Determination of H2O2 in Human Serum Samples with Novel Electrochemical Sensor Based on V2O5/VO2 Nanostructures

Abstract

Background: Highly selective and sensitive analysis of hydrogen peroxide (H2O2) has attracted considerable interest in the fields of clinical diagnostics, food industry, and environmental analysis. Objectives: In the present study, an efficient electrochemical sensor, based on V2O5/VO2 nanostructures, was introduced for measuring hydrogen peroxide (H2O2) in human serum samples.
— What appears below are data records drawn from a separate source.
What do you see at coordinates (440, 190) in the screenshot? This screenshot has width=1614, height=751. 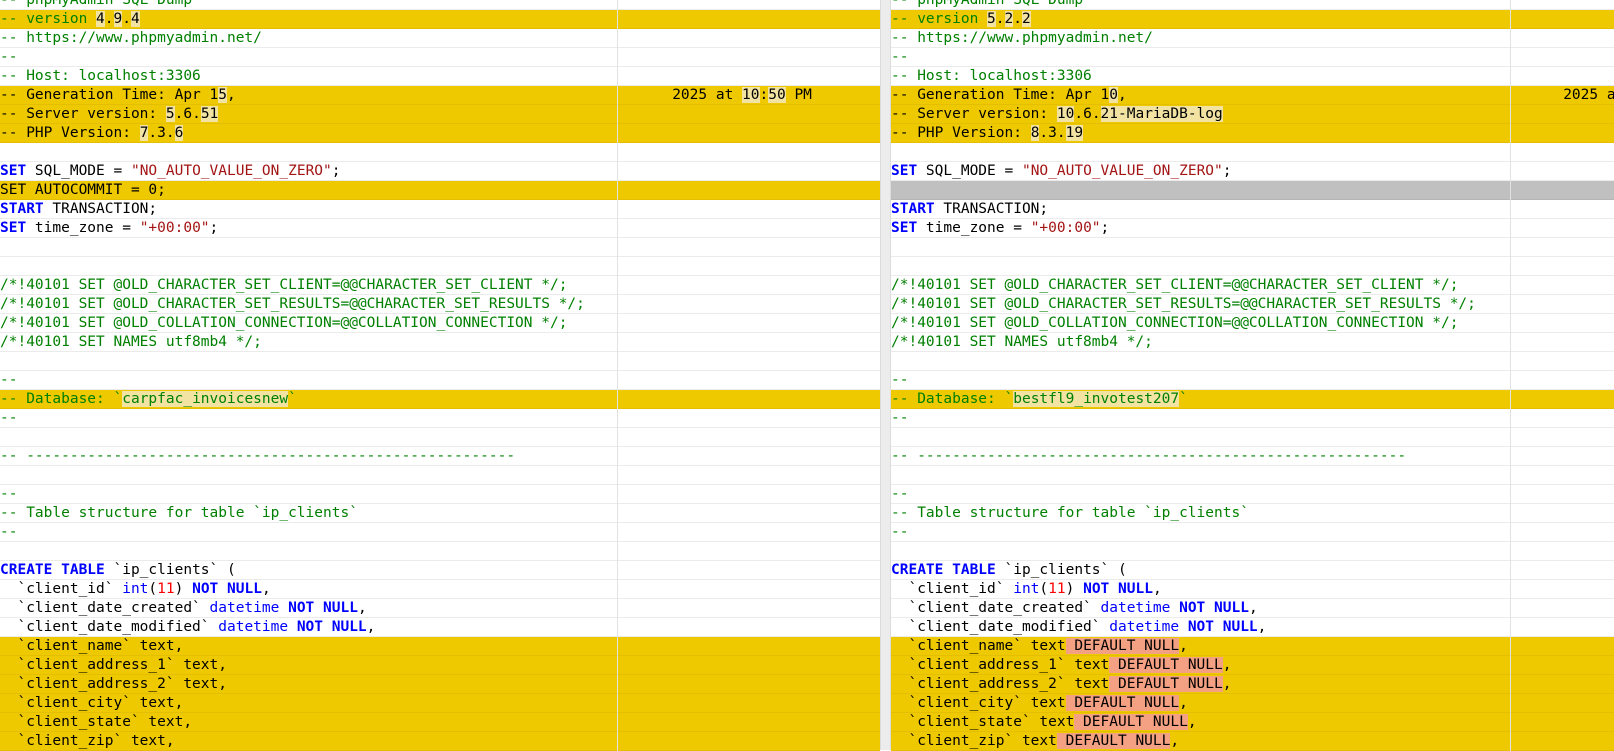 I see `changed-line: SET AUTOCOMMIT = 0;` at bounding box center [440, 190].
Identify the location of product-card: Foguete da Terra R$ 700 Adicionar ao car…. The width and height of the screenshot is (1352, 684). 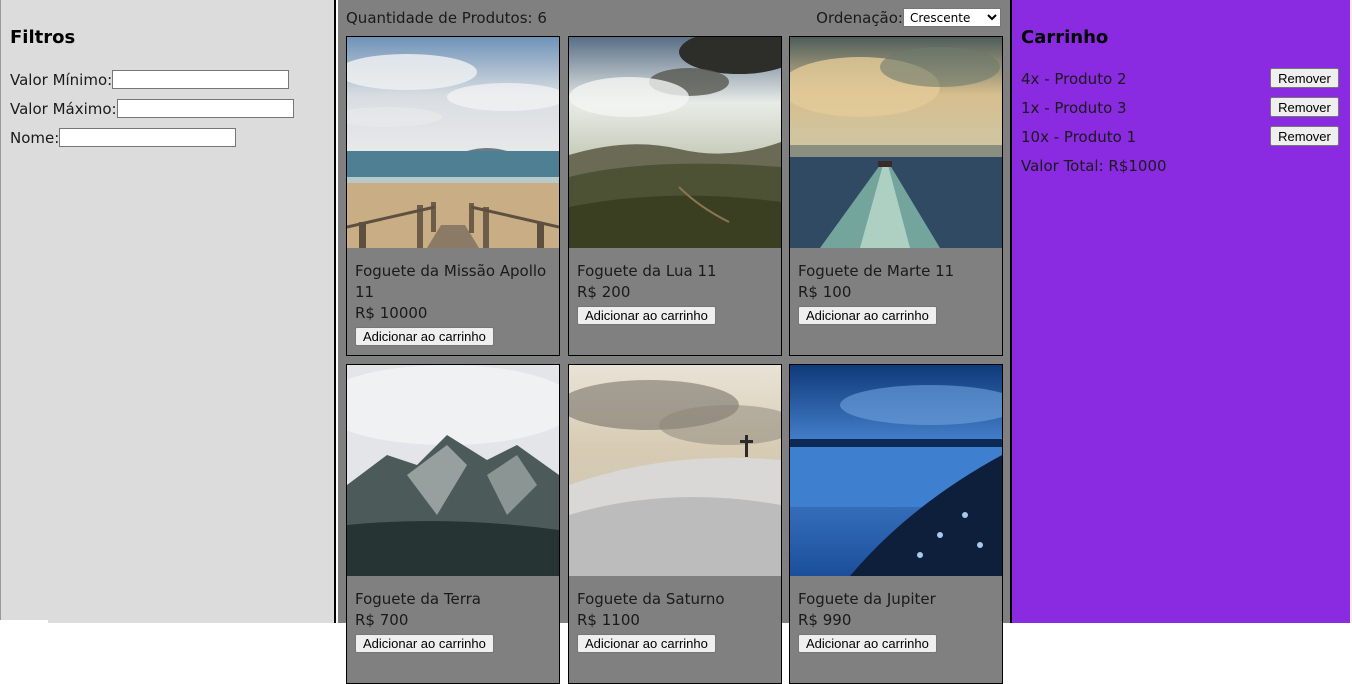
(453, 524).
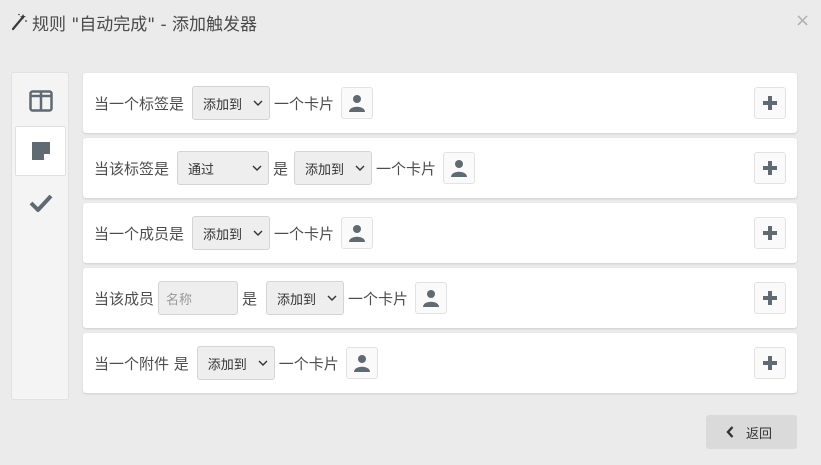  What do you see at coordinates (198, 298) in the screenshot?
I see `member-name-input: 名称` at bounding box center [198, 298].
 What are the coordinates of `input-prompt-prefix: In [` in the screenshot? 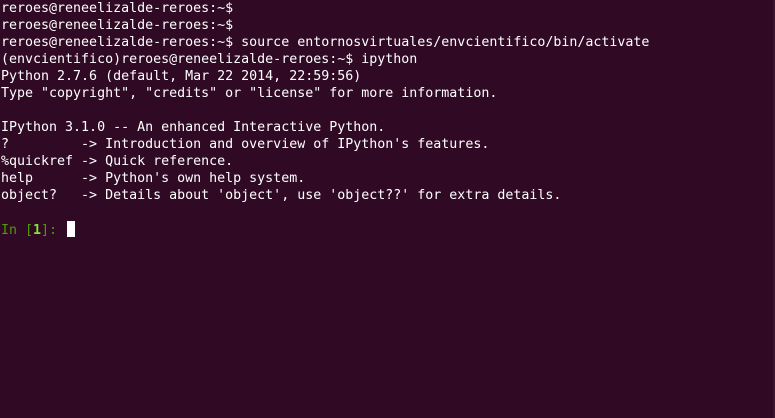 It's located at (18, 230).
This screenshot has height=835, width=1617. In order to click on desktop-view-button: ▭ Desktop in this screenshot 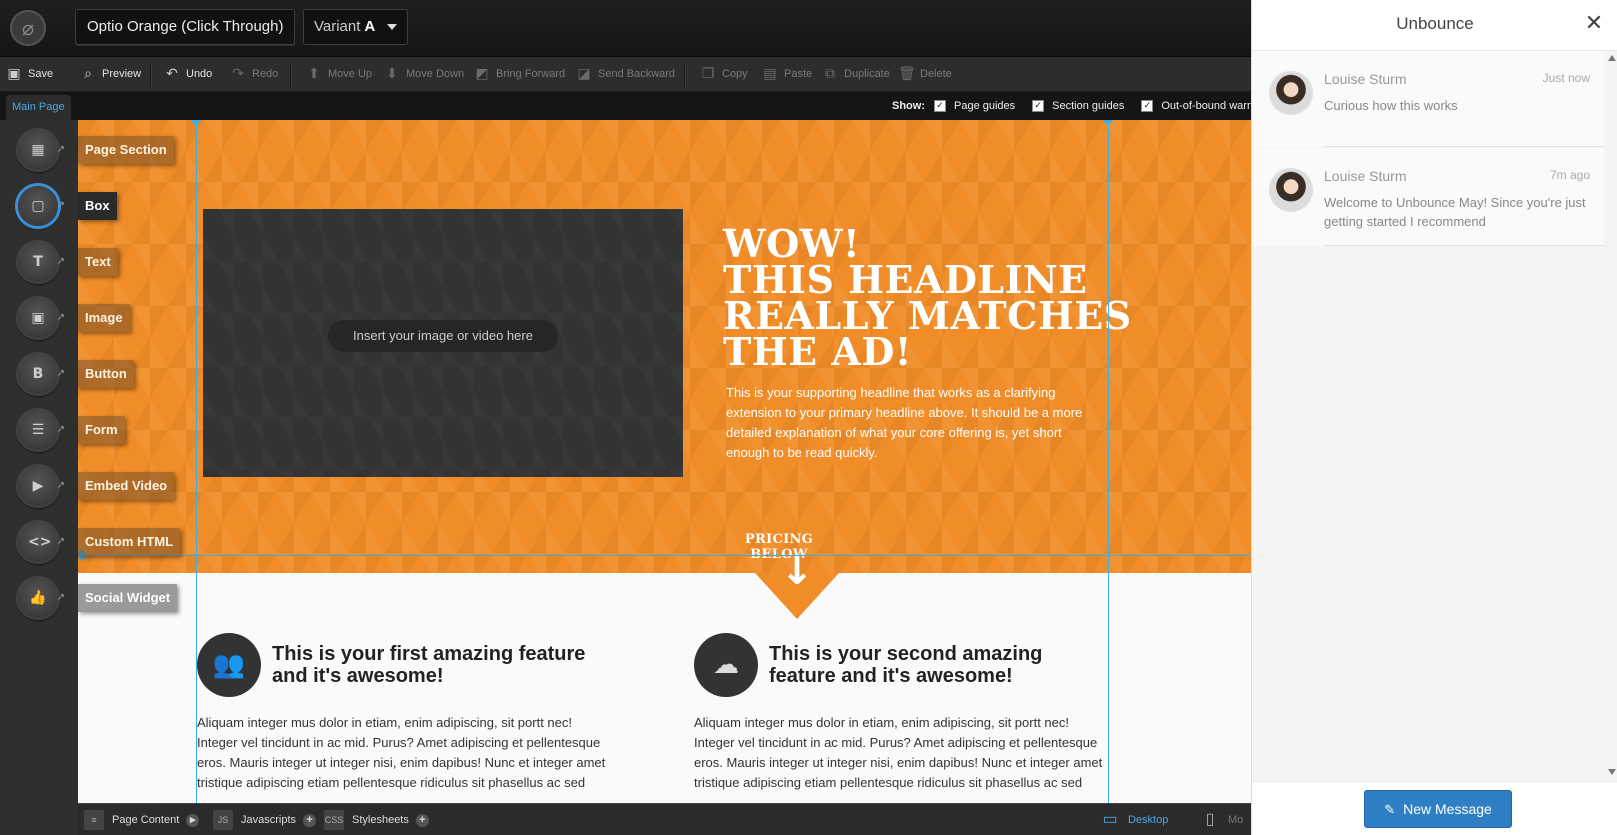, I will do `click(1134, 820)`.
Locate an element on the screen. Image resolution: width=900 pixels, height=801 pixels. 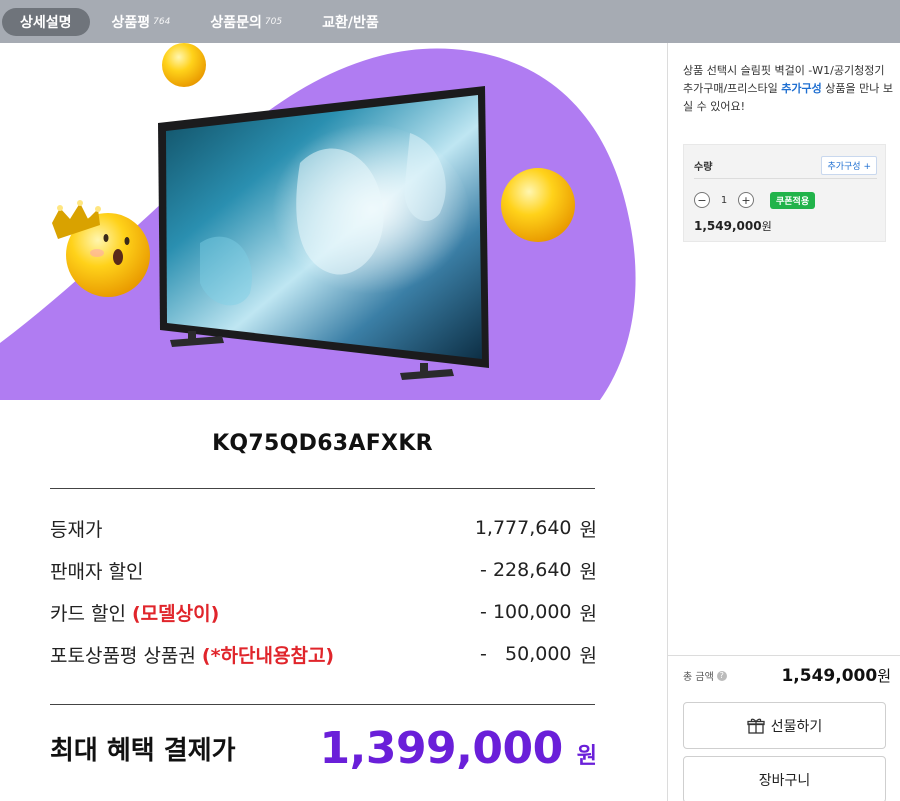
total-value: 1,549,000원 is located at coordinates (836, 676).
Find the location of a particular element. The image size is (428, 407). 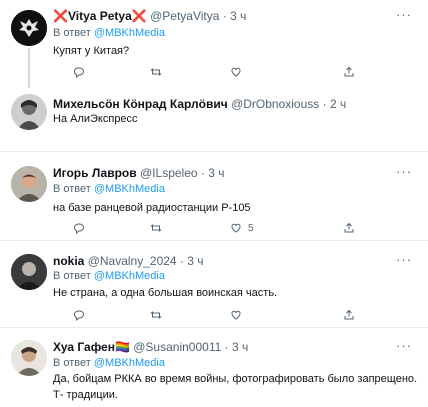

tweet-text-line: Т- традиции. is located at coordinates (86, 395).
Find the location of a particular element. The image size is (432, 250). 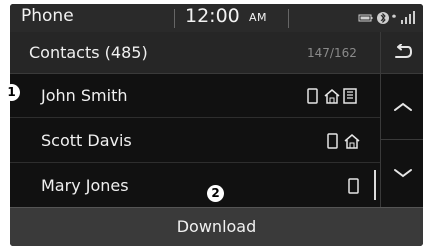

Methods: The characterization of the prepared V2O5/VO2 nanostructures was investigated by X-ray diffraction (XRD), Fourier transform infrared (FT-IR) spectroscopy, scanning electron microscopy (SEM), and energy dispersive X-ray spectroscopy (EDX). A carbon paste electrode (CPE) modified with V2O5/VO2 was applied for the electrochemical detection of H2O2. Results: The prepared sensor depicted a good linear range from 8 to 215 μM and a low detection limit of 5 μM. Moreover, the modified electrode showed notable anti-interference property and high sensitivity toward H2O2 detection. The suggested method was also successfully applied for the determination of H2O2 in human serum samples. Conclusions: The V2O5/VO2 embedded CPE offers good simplicity, sensitivity, and selectivity toward H2O2 determination. In addition, the suggested assay revealed good reproducibility and anti-interference property in the measuring of H2O2.